Friday, November 27, 2009

Pop music

Karaoke whenever I wore out. I felt open up after. For a short period. Then even more lonely. Songs attracted me are usually w strong negative emotion (I just can't tell why). Maybe that's the reason. Just read an article talking abt how Satan use pop music to interfere our subconsciousness in worshipping him. Scary! If that's true, I was cured by pop music throughout my life and I don't even know. Somehow pop has less influence to me now. But how about other stuffs like movies, parties, dances, luxury indulgence, etc. I'm different from other christians. Is these the reasons? Jesus would you give me wisdom to select so I can freely get close to you.

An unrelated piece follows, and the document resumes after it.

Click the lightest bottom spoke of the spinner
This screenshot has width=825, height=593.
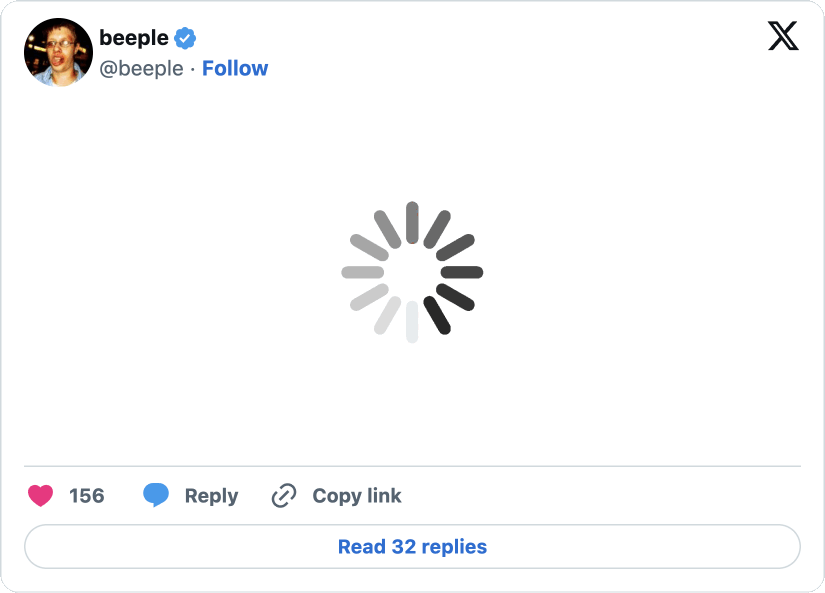tap(412, 322)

Thursday, November 26, 2009

Waiting for a Job

Torture! waiting for a job at my favorite ngo. If I don't get any of the 2 post, I really don't know why God gave me interview. Already over a week. Chance getting lower. My heat sink deeper. My self esteem hit the bottom. I really don't know how to go on...

Monday, November 23, 2009

Friendship

Waiting for the result of a job. Feel insecure, anxious and sad. Especially in freezing days, really wanna surrounded by someone who loves me. Friendship, I got many that sometimes I don't realize. They appear when I cry for help from the inside. Some call me hello. Some welcome me to dinner. Some bring me to a nice tea buffet. Some shop around w me. Some accompany me to Jim Carrey's 3D movie. Some, thinks of me n text me. Even a caring facebook message is just what I need. In coming thanks giving, I would thank God to treat me w all these great friends. And I pray for the capacity of being one for them. Bless those in need just like I do now.

Monday, November 16, 2009

Being Single and Fabulous

Just got back from counseling class. I'm pretty encourage. Being single is v lonely and usually have no one to share with. How can we be single and fabulous at the same time?
1. God loves both singles and couples
2. Don't get too independent
3. Get used to be w couples, provide support and learn abt family from them
4. Mind free from "single"
5. Take "single" as another trail in life. No diff fr any other difficulty in life
6. Share love w children, family, those in need, friends etc to fulfill the need of loving n being loved
7. Single is a state not a stage that I don't need to get married to be completed or be mature
8. 獨身not equal to 單身. Totally unnecessary to define or label self.
9. Learn & practice dealing w intimacy
10. Live at the moment! Single girlfriends, be happy n fabulous n be prepared!

Sunday, November 8, 2009

Nick Vujicic

Watched 2 Nick's talk this week. Frankly, not that impressive than expected. Cold hearted in city like HK. Not easy to please us. Well, he's only 26. He'll be better in terms of skill. He's too tired coming back n forth between hk, china. It took him much more energy than we do to give such a speech though. He kept saying he love us although I couldn't feel it. How come I find the whole thing a bit commercial? Well, God is using him to get into forbidden countries. He has the vision and he's doing it. He, president of 2 NGO, plans to raise 120 billion per year to help the needy. For that I am touch. Not by his speech but his work. Nick, keep it up! Pray for your health.

Friday, November 6, 2009

Tutoring H today. When just arrived, a severe pain from stomach hit on me. H noticed my pain. Ran out and got 2 herbal oil for me. Instructed me to apply at toilet. And pain actually gone after. He asked me when to do the check up at hospital and if any advice from his mother is required. He's a sweetheart! No wonder I love him so much even he's not smart and easy to tutor... can't get it all right! The world told us intelligent, but I say kindness win, always do!

Thursday, November 5, 2009

Magic Flute in HK

My first Magic Flute opera tonight. Going w roomate. We talked abt what to wear last nite. Brought me back to 20+. We met at burger restaurant. She had veg burger. I got stomachache for weeks so I had only the meat w mushroom on salsa sauce. When we walked from Harbor city to Cultural ctr, felt the confident and fun. But when we got there we noticed the show should be 30 mins earlier. The costume looked so pretty. Melodies are familiar. The soprano queen of the night sang really great. It's funny that so many fatty on the stage. We thought only fatty get the capacity for opera singing. It was a nice cultural evening if not my stomach got stressed during and after the Flute!

Tuesday, November 3, 2009

I was calling F to Nick show coz I got an extra ticket. End up finding out she's in need. Her mom at hospital. The current tube work no more and they need to put another one on her other arm. F was worrying not only her condition, but financially she n her 2 bros will hire a maid for their mom since she could no longer do the regular kidney cleanup independently. We came out, shared, and started praying at ice-cream restaurant. We both felt like hugging each other when praying. We did right before we left. It was spiritually fulfilling 2 of us. Thanks God 4 letting us pray together!